This document will serve as an (opinionated) guide for setting up Racket and Emacs on a Mac OS X. If you are on a Windows machine, @jasonhemann's note should help.

1. Get Racket

  1. Download the latest version of Racket from http://download.racket-lang.org/. Make sure you choose "Racket" as the distribution; the platform should probably just be "Mac OS X (Intel 64-bit)".
  2. Open the downloaded racket-blabla.dmg. Drag the entire Racket v6.x.x folder to Applications as instructed.
  3. Add racket and raco to your $PATH so that they can be easily found.
    • Edit your ~/.bash_profile (or ~/.zshrc if you use zsh). Run the following line in your terminal:
    • echo 'export PATH="/Applications/Racket v6.4/bin":$PATH' >> ~/.bash_profile
      • As of February 2016, the latest version of Racket is v6.4; if you download a newer version of Racket, make sure you to edit the version above.
  4. Activate these changes. Open a terminal window — Mac comes with Terminal.app by default; it's not bad but iTerm2 is a better and free alternative.

========================================================================

Task instructions
1. From the Racket and Emacs setup guide, set down word for word the portion between "This document will" and "be easily found.", inclusive.
2. Continue the Racket and Emacs setup guide, picking up after its final sentence.
The records that follow were taken from a different source and are not part of the Racket setup guide.

========================================================================

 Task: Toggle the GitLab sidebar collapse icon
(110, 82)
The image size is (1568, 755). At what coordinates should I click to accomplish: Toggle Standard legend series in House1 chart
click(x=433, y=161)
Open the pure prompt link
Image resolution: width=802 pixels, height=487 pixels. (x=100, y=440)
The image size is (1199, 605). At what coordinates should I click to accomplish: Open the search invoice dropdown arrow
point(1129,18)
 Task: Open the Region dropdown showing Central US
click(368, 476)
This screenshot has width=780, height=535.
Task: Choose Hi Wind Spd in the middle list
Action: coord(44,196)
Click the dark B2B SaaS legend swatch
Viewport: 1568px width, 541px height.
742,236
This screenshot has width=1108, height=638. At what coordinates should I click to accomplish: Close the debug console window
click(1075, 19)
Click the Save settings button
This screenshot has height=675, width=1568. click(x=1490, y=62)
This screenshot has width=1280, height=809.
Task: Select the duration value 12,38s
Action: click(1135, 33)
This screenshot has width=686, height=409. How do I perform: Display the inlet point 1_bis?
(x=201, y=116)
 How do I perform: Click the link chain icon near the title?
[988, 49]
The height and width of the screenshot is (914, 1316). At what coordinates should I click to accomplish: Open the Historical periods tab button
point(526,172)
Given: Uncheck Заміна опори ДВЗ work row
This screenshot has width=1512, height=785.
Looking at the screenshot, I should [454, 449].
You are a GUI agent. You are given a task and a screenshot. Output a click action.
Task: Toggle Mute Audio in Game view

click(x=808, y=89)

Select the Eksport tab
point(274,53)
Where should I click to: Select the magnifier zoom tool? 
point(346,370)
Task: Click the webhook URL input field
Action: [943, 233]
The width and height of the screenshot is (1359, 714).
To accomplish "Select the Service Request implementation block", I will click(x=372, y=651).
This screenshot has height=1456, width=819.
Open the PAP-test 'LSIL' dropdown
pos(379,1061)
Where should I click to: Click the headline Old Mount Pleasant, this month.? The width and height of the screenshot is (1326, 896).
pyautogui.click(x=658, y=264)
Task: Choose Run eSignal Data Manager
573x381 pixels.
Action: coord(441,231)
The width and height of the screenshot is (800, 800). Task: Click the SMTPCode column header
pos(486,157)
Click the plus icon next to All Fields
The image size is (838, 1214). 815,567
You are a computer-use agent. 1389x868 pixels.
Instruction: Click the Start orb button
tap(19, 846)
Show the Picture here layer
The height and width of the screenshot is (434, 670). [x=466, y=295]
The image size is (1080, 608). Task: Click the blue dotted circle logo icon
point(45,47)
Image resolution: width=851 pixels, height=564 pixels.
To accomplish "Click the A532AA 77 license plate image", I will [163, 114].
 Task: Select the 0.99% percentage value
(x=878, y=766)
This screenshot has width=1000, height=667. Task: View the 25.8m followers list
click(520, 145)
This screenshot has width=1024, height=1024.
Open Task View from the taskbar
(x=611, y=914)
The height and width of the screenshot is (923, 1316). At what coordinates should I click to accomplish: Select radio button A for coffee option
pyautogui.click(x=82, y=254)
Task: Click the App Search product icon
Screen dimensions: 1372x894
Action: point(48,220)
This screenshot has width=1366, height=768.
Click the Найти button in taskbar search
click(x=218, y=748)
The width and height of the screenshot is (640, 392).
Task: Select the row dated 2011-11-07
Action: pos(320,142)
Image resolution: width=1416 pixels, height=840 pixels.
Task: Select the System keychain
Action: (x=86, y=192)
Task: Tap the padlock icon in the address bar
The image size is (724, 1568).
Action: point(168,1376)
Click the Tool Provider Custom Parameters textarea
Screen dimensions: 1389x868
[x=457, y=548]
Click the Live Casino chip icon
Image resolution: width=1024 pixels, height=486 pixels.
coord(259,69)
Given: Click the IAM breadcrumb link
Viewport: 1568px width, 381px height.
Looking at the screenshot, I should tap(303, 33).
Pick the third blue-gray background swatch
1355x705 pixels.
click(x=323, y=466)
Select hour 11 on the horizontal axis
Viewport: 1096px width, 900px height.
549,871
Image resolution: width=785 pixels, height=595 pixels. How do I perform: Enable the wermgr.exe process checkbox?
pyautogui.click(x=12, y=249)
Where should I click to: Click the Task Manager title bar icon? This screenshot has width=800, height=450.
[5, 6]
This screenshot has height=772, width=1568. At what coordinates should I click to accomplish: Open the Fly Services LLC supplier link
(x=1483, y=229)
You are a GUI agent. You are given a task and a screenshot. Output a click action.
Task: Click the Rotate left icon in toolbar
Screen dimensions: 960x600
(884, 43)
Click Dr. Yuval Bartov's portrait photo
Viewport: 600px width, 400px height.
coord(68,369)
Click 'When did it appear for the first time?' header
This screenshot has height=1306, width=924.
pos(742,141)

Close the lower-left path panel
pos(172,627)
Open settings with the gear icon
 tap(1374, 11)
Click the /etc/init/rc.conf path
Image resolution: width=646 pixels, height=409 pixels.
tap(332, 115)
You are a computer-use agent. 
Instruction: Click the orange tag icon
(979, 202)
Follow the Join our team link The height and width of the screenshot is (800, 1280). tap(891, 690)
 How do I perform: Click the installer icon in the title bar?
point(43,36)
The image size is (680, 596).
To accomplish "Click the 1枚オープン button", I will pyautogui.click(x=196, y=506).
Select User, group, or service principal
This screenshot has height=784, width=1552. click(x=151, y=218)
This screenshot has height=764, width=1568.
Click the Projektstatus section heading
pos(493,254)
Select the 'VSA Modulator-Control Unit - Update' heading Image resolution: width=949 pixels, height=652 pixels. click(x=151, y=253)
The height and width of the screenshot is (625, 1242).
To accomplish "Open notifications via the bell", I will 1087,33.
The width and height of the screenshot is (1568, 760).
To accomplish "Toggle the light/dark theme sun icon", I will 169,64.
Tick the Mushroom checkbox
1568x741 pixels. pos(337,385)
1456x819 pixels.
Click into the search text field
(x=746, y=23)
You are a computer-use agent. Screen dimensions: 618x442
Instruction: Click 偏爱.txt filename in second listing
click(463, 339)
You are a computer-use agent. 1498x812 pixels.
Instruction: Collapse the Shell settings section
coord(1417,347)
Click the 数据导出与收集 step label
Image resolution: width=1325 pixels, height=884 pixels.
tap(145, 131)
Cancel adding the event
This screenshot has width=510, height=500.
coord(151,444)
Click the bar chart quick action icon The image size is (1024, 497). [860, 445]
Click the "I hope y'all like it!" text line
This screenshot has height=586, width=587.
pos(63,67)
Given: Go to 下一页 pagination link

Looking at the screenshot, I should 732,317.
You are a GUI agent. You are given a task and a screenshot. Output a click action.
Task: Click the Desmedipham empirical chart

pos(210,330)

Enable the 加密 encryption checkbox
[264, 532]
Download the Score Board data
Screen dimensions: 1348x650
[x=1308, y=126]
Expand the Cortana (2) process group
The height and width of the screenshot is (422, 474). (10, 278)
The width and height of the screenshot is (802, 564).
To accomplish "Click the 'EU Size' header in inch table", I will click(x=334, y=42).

========================================================================

Answers to the exercise
1.
This document will serve as an (opinionated) guide for setting up Racket and Emacs on a Mac OS X. If you are on a Windows machine, @jasonhemann's note should help.

1. Get Racket

  1. Download the latest version of Racket from http://download.racket-lang.org/. Make sure you choose "Racket" as the distribution; the platform should probably just be "Mac OS X (Intel 64-bit)".
  2. Open the downloaded racket-blabla.dmg. Drag the entire Racket v6.x.x folder to Applications as instructed.
  3. Add racket and raco to your $PATH so that they can be easily found.

2.
    • Run the following commands in your terminal:
    • source ~/.bash_profile
    • echo "(require xrepl)" > ~/.racketrc (Optional, but recommended. This will enable Racket's XREPL in the command line)
  5. Try running racket in your terminal. You should be able to see a working REPL.

2. Get Emacs

There are quite a few Emacs versions for Mac. However, the most handy one I've found is Yamamoto Mitsuharu's port: a GitHub mirror of it can be found here. The following part will be a walk-through of installing it via brew (a package manager for Mac that just works™). You may also grab the pre-built binary files from https://github.com/railwaycat/mirror-emacs-mac/releases, but updating it won't be as convenient as using brew.

  1. Get brew.
  • Go to http://brew.sh/
  • Follow the instruction (paste the one-liner at a terminal prompt).
  1. Update brew.
  • brew update
  1. Install Emacs via brew.
  • brew tap railwaycat/emacsmacport
  • brew install emacs-mac (or brew install emacs-mac --with-modern-icon if you don't like the default icon)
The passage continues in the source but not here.